Now, therefore, it is hereby ordered, adjudged, and decreed by the court that the said defendants, and each and all of them, and all persons acting in connection with them, and all persons whomsoever. are hereby restrained and enjoined from in any way or manner interfering with, hindering, obstructing, or in any manner delaying or stopping the building and construction of the improvements at the mouth of Snake River, in Nome, Alaska, by the said plaintiff or anyone acting by, through, or under him, and of the buildings, structures, construction, or machinery now being built or placed upon or hereafter to be built or placed upon the same or any part of the said improvements, and from picketing the works and business of plaintiff, or from interfering in any way with any of the employees of plaintiff, and from compelling or inducing, or attempting to compel or induce, by threats. intimidation, persuasion, force, or violence, any of the employees of the plaintiff to leave the employment of plaintiff, or to refuse or fail to perform any of their duties as employees of said plaintiff, and from attempting, by threats, force, or violence, to prevent any person whomsoever from entering the employment of plaintiff, and from aiding, assisting, or abetting in any manner whatsoever any person or persons to commit any or to attempt to commit any of the acts aforesaid.
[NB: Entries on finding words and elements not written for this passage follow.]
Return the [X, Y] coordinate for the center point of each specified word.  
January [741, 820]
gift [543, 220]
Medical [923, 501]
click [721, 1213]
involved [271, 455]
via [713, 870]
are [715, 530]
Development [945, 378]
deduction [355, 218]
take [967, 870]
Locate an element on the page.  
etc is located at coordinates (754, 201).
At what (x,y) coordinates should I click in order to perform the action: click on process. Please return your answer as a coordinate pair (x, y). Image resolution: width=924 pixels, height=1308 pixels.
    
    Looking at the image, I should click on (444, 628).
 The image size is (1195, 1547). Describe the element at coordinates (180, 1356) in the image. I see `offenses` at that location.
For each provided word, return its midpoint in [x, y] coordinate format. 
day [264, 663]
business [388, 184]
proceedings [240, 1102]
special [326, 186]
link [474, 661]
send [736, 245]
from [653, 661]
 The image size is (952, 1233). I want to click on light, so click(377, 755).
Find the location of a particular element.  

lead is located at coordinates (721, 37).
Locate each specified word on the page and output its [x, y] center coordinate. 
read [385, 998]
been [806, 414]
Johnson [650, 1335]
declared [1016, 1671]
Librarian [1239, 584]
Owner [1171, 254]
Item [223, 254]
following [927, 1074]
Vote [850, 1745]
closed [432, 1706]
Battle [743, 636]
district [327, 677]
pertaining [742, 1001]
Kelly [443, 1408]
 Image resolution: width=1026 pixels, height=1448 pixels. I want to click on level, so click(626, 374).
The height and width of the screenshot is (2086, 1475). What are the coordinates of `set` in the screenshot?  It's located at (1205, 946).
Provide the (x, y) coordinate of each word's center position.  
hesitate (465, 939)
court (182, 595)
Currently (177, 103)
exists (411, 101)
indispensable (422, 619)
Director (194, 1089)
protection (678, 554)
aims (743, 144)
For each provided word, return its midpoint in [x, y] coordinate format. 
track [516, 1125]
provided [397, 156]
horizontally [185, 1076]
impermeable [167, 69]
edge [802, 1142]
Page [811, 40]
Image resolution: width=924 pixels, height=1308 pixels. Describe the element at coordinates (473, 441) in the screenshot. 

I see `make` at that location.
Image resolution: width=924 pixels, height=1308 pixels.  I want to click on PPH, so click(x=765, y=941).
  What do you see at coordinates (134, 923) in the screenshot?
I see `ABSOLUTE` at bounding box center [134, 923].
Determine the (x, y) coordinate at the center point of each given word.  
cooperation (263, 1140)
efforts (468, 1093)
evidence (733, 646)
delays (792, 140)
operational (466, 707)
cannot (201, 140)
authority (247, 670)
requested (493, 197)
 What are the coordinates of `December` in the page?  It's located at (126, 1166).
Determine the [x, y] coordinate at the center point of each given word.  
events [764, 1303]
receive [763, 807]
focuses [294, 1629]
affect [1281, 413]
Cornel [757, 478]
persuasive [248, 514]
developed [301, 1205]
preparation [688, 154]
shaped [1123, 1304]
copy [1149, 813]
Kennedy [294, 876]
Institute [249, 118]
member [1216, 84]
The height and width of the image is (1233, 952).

And it is further ordered that this injunction order shall be in force and binding upon said defendants from and after the service upon them, severally, of this injunction order, or from the time that any of said defendants have knowledge of this order, or upon the reading of this injunction order or a copy thereof to any of said defendants by any person, or by the publication of this order by posted or printed copies thereof, and upon all persons whomsoever, whether named or not, when they shall have knowledge of the making of this order. Done in open court this 15th day of August, 1905.

Witness the Hon. Alfred S. Moore, judge of the United States district court, district of Alaska, second division, and the seal of said court hereto affixed this 15th day of August, A. D. 1905.

[SEAL.]

Attest:

ALFRED S. MOORE,

United States District Judge, Second Division, District of Alaska.

GEO. V. BORCHSENIUS, Clerk. By ANGUS MCBRIDE, Deputy.